During breaks, I sit on the steps and watched them. They cluster in their familiar groups, talking about internships and weekend plans and whether Professor Y is a hard grader. Their voices float past me, a steady stream of nothing that matters.
“I’m so stressed about the bar exam.” “Are you going to the Football game this weekend?” “My parents want me to come home for Labor Day, but like, I have so much reading.”
I listen for something else, anything else. I wait for one of them to mention that children are being murdered while we debate constitutional amendments. I wait for someone to say the word Palestinian, or genocide, or even just acknowledge that the world exists beyond their study guides and social calendars. I wait for an hour, and then another, and I hear nothing.
In another class, we discuss mens rea and actus reus, the guilty mind and the guilty act. Professor Z explains how intent matters, how knowledge of wrongdoing affects culpability. I think about my classmates’ guilty minds, their knowledge of genocide coupled with their deliberate choice to say nothing. I think about their guilty acts of scrolling past videos of dying children to double-tap vacation photos. But this kind of guilt will never be prosecuted. This kind of crime never sees the inside of a courtroom.
“Can someone give me an example of willful blindness?” Z asks.
I could give twenty-three examples right here in this room, but I stay quiet.
This is my new reality. Sitting in rooms with people who revealed themselves to be the kind of people who would have looked away during any other genocide. Listening to them complain about reading assignments while Palestinians are denied the right to read anything ever again. Watching them stress about internships while Palestinian children will never have the chance to worry about their futures.
The loneliness is not in being alone. The loneliness is in being surrounded by people who chose to be strangers to their own moral obligations. It is in sharing space with those who had the chance to speak and chose silence, who had the opportunity to care and chose comfort, who had the moment to act and chose nothing.
At the coffee shop, I overhear a conversation about whether the new professor is mean. At the library, someone complains that their laptop is slow.
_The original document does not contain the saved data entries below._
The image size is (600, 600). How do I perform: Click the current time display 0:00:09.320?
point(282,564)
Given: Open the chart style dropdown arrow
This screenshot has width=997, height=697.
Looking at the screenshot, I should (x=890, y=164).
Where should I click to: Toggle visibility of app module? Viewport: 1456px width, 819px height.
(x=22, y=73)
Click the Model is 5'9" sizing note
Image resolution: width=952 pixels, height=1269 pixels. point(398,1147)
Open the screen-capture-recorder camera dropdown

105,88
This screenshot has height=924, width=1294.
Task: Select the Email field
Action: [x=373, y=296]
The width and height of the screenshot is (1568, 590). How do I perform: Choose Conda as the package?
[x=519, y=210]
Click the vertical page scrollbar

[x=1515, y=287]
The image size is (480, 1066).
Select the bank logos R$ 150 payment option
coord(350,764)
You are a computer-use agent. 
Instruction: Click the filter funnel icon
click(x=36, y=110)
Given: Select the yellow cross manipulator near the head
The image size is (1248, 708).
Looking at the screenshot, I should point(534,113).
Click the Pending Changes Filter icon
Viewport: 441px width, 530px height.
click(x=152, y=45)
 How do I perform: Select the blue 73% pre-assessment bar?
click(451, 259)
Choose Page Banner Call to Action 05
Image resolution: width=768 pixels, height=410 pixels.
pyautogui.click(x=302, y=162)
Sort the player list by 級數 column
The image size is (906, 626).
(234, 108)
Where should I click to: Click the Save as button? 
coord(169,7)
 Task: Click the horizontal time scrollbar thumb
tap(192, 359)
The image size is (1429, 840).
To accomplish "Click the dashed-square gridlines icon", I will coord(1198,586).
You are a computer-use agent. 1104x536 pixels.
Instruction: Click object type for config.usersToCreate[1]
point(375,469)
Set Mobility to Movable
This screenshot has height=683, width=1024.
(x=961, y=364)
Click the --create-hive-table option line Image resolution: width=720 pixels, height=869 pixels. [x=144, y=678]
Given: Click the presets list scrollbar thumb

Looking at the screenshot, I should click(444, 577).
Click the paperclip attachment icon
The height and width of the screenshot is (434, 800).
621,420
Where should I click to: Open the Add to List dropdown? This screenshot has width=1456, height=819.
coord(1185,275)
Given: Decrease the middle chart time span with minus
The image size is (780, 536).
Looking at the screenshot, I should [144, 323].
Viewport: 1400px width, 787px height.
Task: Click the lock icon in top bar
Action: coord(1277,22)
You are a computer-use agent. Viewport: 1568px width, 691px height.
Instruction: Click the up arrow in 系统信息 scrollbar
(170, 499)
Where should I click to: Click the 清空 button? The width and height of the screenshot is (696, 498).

In the dining hall, a group debates which Netflix show to binge next. Normal life continues, mundane concerns persist, and the world beyond their bubble might as well not exist.
The hardest part is not their cruelty. It is their comfort with it. It is how easily they moved on, how quickly they forgot, how completely they have convinced themselves that their silence was not a choice. They live their lives as if Palestinian children were not buried alive while they read for evidence.
I am back now, walking through classrooms where professors teach about human rights while ignoring the most basic human right being violated in real time. I am surrounded by people who think my people’s elimination is too complicated to have an opinion about, whose cowardice proved stronger than their morality.
And I still carry shame that i must even share the same air.